Quand la politique piétine, la démocratie trébuche et les éternels incompris magistrats jouent les potiches ou subissent la loi du plus fort, celle de l’Exécutif. Les agissements excessifs et abus de pouvoir de certaines autorités politiques ne cessent de compromettre les acquis de la Révolution de mars 1991. Ce, non seulement en causant beaucoup de torts aux honnêtes citoyens, mais aussi aux cadres intègres de l’administration. Pis, ce n’est plus seulement l’État qu’on enfonce avec délectation et sans crainte ni humilité, mais ce sont aussi les magistrats honnêtes qui en paient le plus lourd tribut. Mais sans que le commun des mortels ne soit réellement au courant des contraintes et défis majeurs auxquels nos juges sont confrontés dans l’exercice de leurs fonctions, dans leurs corps et âme sous le dictat des décideurs hiérarchiques, des Ministres de la République. En guise d’illustration, nous vous faisons revivre ici une histoire passée entre un juge à l’intérieur du pays et Me Mohamed Ali Bathily, à l’époque Ministre de la Justice. Au moment des faits, l’honnête Magistrat a été publiquement mis sur le banc des accusés par son Ministre qui, lui aussi, se dit avoir induit en erreur par des partisans locaux animés implicitement des motifs d’ordre électoraliste. Mais, au finish, l’Histoire semble donner raison au juge. Rétrospective !
Le sentiment d’injustice et d’iniquité se développe systématiquement au sein de la société malienne. Sa défiance envers le système juridique pourtant indépendant de l’Exécutif se développe au sein de toutes les couches socioprofessionnelles et administratives. Une réalité qui épouse des proportions de plus en plus inquiétantes. Outre le phénomène de la corruption et de la gabegie, il y a l’instrumentalisation de la Politique contre la Justice qui ne fait qu’évoluer de mal en pis avec des dégâts collatéraux très graves de conséquences. Surtout avec ces mesures et menaces de toutes sortes prônées à longueur de journée par les décideurs politiques à l’encontre des Magistrats.
Ainsi, force est de constater qu’en dehors des pouvoirs financiers qui n’arrivent à endoctriner que quelques Magistrats, chaque fois qu’une affaire arrive à la justice c’est le social ou surtout le politique qui s’interpose. En fait, nos juges sont souvent très mal compris dans l’exécution de leur tâche régalienne. Car, ils sont confrontés à toutes sortes de pressions dont la plus grave, voire irrésistible, est celles qui émanent de l’autorité politique ou de la hiérarchie.

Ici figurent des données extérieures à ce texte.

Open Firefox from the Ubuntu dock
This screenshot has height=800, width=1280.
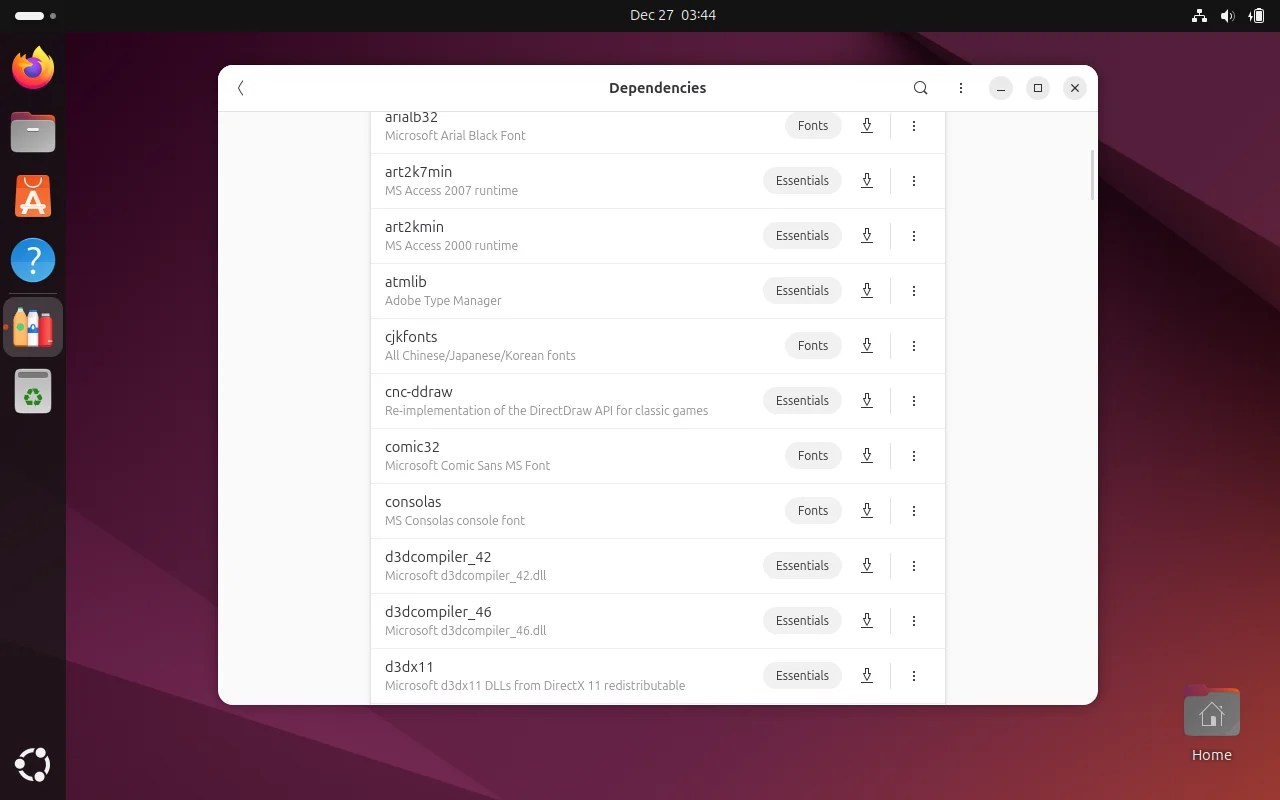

C’est naturel ; puisque chez nous en Afrique il n’existe pas dans les faits la séparation des pouvoirs : le Judiciaire subit toujours des abus de l’Exécutif.
Tel est le cas de cette attitude de Me Mohamed Ali Bathily, à l’époque Ministre de la Justice qui s’est pris publiquement à l’ancien Juge Samaké de Fana dont le seul crime était d’avoir refusé de céder aux pressions des acteurs politiques locaux au détriment d’un innocent citoyen dans une affaire de vol de bétail dans la localité de Fana. Mais, à l’issue des investigations creusées, il est établi qu’en réalité c’est une question de règlements de vieux qui était derrière ce dossier. En substance, selon une source bien informée, le juge Samaké était à sanctionner d’une manière ou d’une autre pour avoir refusé de livrer des bœufs à son Ministre sans une note administrative l’instruisant légalement. Pour le Ministre, le juge de Fana devrait s’exécuter suivant ses ordres. Mais par contre, ce dernier, son Ministre devait juridiquement laisser de trace comme quoi l’ordre est venu de lui pour tout enlèvement de bœufs saisis et placés dans un parc requis. Selon une source proche du dossier, le Juge Samaké serait en droit d’être réhabilité dans sa dignité et son innocence.
Nous reviendrons, en séries, sur tous les tenants et les aboutissants de ce dossier scandaleux dont Me Bathily aura à se justifier ou qui risque d’être poursuivi.